Monday, June 04, 2012

BACHELET Y SUS CADÁVERES



Por Carlos Iturra ( @CarlosIturra_ )

En algún lugar de Italia se encuentra abierta una exposición donde se exhibe el cadáver de Berlusconi dentro de una urna de cristal. La obra o la exposición se llaman “Lo que toda Italia quiere”, y como se ve, ni siquiera es necesario verla para que la idea cause gracia.

Pues Bien, Bachelet también está viva, pero no dentro de un ataúd transparente como su colega italiano, el cual, después de todo, nunca fue responsable de la muerte de nadie, mucho menos de ciento cincuenta. Pese a ello, el ejercicio de darla por muerta es eventualmente clarificador…

La única posibilidad que tienen los restos de la Concertación para volver al Gobierno, se llama Michelle. Pero es el triste caso, para ellos, de que hoy día “se llamaba” Michelle, dado que está muerta o en proceso de morir –o de descomponerse, incluso, según como se mire.

El colosal fracaso del Transantiago no le hizo mella, así es la mamitis del chileno. Pero esto de verla dando terribles palos de ciego ante una emergencia catastrófica, ya es demasiado.

No hará cambiar la opinión de los que la blindan ni de sus fans más fanáticos, pero el hombre de la calle, esa masa indiferente que hace de telón de fondo a los comprometidos y a los militantes, abre un ojo, reacciona con asombro y exclama “No es aceptable: Bachelet simplemente no se la pudo, estaba toda tupida mascando su chicle y diciendo que No cuando era Sí…”

En una foto retuiteada por Pedro Cayuqueo he visto un tenebroso afiche donde se ve el rostro de la ex mandataria corroído por nubes negras, como pústulas, producidas por el carbón de no sé cuántas centrales que ella autorizó: por uno u otro motivo hay múltiples sectores que se sintieron ofendidos por su gobierno, como los propios mapuches, o defraudados, más allá de esta gigantesca gota rebalsadora que fue el tsunami.

Súmese todo y agréguese lo que viene. Un previsor tuitero de izquierda avizoraba incluso señoras encadenadas a los tribunales exigiendo justicia por sus muertos y desaparecidos en el desastre…

Y estarían en todo su derecho, incluso a indemnizaciones millonarias por parte del Estado.

¿Qué tal esa viejita que vivía con su hija y familia, y que los perdió a todos, y todo? No sé si sobrevivió sola o con una nieta…

Precisamente, lo duro de roer en este hueso es que, no importa cuántos “montajes” se le atribuyan a la derecha y el Gobierno, detrás de los evidentes videos, del testimonio aplastante del alcalde de Juan Fernández, detrás de cualquier parafernalia, lo que hay es dolor, hay auténtico y legítimo dolor, sufrimiento, pena, horror incluso, cómo no, en todos quienes podrían estar hoy junto a seres queridos que las palabras increíblemente poco prudentes de la Presidenta entregaron a las aguas.

No es fácil contra argumentarle a la gente con dolor, y no será este columnista el que los llame a reflexionar que lo peor del caso, para la política, no es la cantidad de muertos y desaparecidos, sino la ausencia de “gobierno” en el momento preciso en que se requería.

¿Qué cabeza –hablo del ciudadano corriente, no de los ya afiliados- resiste la idea de volver a poner el timón en manos de quien estamos viendo cuán malamente lo usó a la hora de los quiubos?

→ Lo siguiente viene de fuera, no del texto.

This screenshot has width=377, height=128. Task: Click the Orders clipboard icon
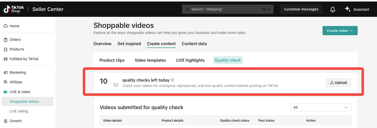point(6,40)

La política de “no hacer nada” le granjeó a la ex presidenta su popularidad –el que nada hace nada teme, ni siquiera meter la pata-, pero resultó ser exactamente la política errada el día del tsunami: ahí había que hacer, y ni siquiera eso, ¡decir! Decir las palabras correctas, atinadas, juiciosas, prudentes, “¡Corran!”, y se habrían salvado muchos chilenos.

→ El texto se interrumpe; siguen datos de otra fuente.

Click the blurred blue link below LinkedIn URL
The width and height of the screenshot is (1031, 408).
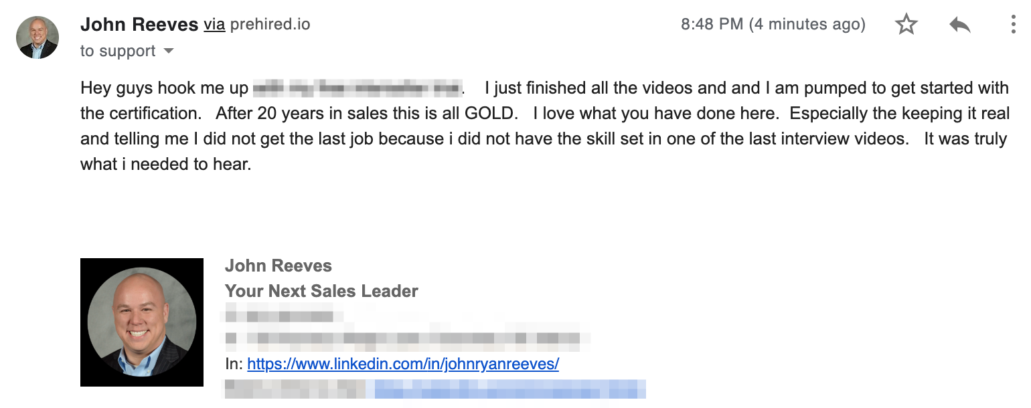(x=509, y=389)
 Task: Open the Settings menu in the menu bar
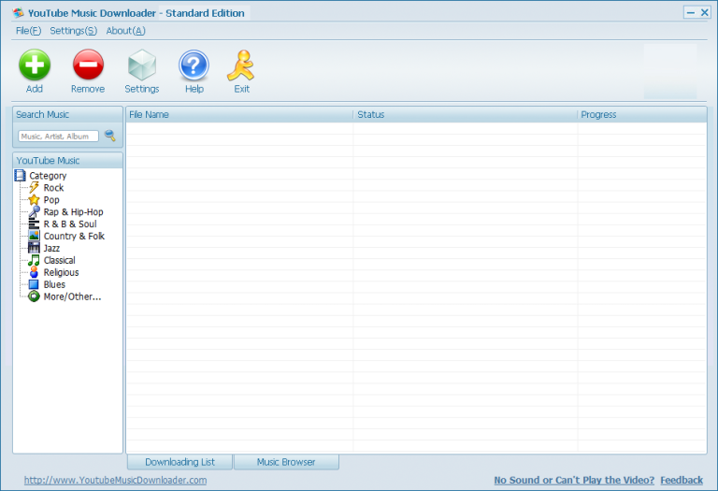click(73, 31)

La señora Bachelet debería comprender esto y no volver a prestarse a candidata, porque ya no es para nada una carta segura, porque se le reprocharán hasta el cansancio las tremendas embarradas de su gobierno y porque mucho más contentos y hasta orgullosos podría dejarnos a todos si, en vez de estorbarle el paso a un nuevo gobierno de centro derecha, que sí es seguro, escala otro poco en la ONU y llega a la presidencia de allá…

Con tal que no la salpique en exceso su presidencia de acá.